Se debe seleccionar una enzima en función de la reacción deseada. La enzima seleccionada define las propiedades operativas requeridas, como el pH, la temperatura, la actividad y la afinidad del sustrato. [12]
La elección de una fuente de enzimas es un paso importante en la producción de enzimas. Es común examinar el papel de las enzimas en la naturaleza y cómo se relacionan con el proceso industrial deseado. Las enzimas se obtienen más comúnmente a través de bacterias, hongos y levaduras. Una vez que se selecciona la fuente de la enzima, se pueden realizar modificaciones genéticas para aumentar la expresión del gen responsable de producir la enzima. [12]
El desarrollo del proceso se lleva a cabo normalmente después de la modificación genética del organismo de origen e implica la modificación del medio de cultivo y las condiciones de crecimiento. En muchos casos, el desarrollo del proceso tiene como objetivo reducir la hidrólisis y la proteólisis del ARNm . [12]
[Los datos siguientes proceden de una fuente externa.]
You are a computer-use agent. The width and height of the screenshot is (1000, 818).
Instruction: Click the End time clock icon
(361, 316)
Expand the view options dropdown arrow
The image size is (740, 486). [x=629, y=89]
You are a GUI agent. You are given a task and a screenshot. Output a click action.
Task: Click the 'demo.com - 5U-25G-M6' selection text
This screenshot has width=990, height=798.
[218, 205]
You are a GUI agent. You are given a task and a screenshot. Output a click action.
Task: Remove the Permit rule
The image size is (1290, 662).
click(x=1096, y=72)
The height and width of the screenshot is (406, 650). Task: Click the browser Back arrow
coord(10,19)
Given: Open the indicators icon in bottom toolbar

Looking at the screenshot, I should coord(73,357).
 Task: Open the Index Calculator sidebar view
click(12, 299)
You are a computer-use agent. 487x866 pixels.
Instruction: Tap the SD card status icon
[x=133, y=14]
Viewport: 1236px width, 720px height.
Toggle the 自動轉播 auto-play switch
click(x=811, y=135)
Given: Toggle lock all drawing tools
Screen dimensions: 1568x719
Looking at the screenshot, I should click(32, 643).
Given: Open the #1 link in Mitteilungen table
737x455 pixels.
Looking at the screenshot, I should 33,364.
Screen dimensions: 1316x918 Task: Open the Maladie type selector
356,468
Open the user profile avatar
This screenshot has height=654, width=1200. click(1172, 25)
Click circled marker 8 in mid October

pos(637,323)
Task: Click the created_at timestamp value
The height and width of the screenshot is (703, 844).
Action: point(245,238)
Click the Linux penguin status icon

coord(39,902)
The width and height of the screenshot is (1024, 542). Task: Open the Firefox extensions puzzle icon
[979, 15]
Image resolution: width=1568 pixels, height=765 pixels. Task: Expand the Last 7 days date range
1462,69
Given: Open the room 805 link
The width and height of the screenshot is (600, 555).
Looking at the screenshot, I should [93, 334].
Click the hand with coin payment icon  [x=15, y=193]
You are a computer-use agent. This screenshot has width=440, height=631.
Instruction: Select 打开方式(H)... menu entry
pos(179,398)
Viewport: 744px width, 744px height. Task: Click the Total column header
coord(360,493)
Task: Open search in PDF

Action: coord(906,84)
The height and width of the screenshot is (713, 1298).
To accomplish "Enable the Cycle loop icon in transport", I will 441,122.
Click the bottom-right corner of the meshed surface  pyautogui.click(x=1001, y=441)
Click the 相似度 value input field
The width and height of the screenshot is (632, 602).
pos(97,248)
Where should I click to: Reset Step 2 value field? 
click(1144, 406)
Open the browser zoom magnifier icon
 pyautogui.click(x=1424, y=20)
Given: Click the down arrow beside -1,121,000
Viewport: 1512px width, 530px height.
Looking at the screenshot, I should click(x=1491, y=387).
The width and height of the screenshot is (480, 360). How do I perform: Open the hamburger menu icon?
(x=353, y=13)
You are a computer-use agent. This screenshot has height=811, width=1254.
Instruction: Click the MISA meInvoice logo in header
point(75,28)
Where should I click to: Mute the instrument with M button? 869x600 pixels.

La ampliación de la producción de enzimas requiere la optimización del proceso de fermentación. La mayoría de las enzimas se producen en condiciones aeróbicas y, como resultado, requieren un aporte constante de oxígeno, lo que afecta el diseño del fermentador. Debido a las variaciones en la distribución del oxígeno disuelto, así como la temperatura, el pH y los nutrientes, se deben considerar los fenómenos de transporte asociados con estos parámetros. La mayor productividad posible del fermentador se logra con la máxima capacidad de transporte del fermentador. [12] [13]
Los procesos posteriores son aquellos que contribuyen a la separación o purificación de enzimas.
Los procedimientos para la recuperación de enzimas dependen del organismo de origen y de si las enzimas son intracelulares o extracelulares. Por lo general, las enzimas intracelulares requieren la lisis celular y la separación de mezclas bioquímicas complejas. Las enzimas extracelulares se liberan en el medio de cultivo y son mucho más sencillas de separar. Las enzimas deben mantener su conformación nativa para garantizar su capacidad catalítica. Dado que las enzimas son muy sensibles al pH, la temperatura y la fuerza iónica del medio, se deben utilizar condiciones de aislamiento suaves. [12]
Según el uso previsto de la enzima, se requieren distintos niveles de pureza. Por ejemplo, las enzimas utilizadas con fines de diagnóstico deben separarse con una pureza mayor que las enzimas industriales a granel para evitar la actividad catalítica que produce resultados erróneos. Las enzimas utilizadas con fines terapéuticos suelen requerir la separación más rigurosa. Lo más habitual es que se emplee una combinación de pasos de cromatografía para la separación. [12]
Las enzimas purificadas se venden en forma pura a otras industrias o se añaden a los bienes de consumo.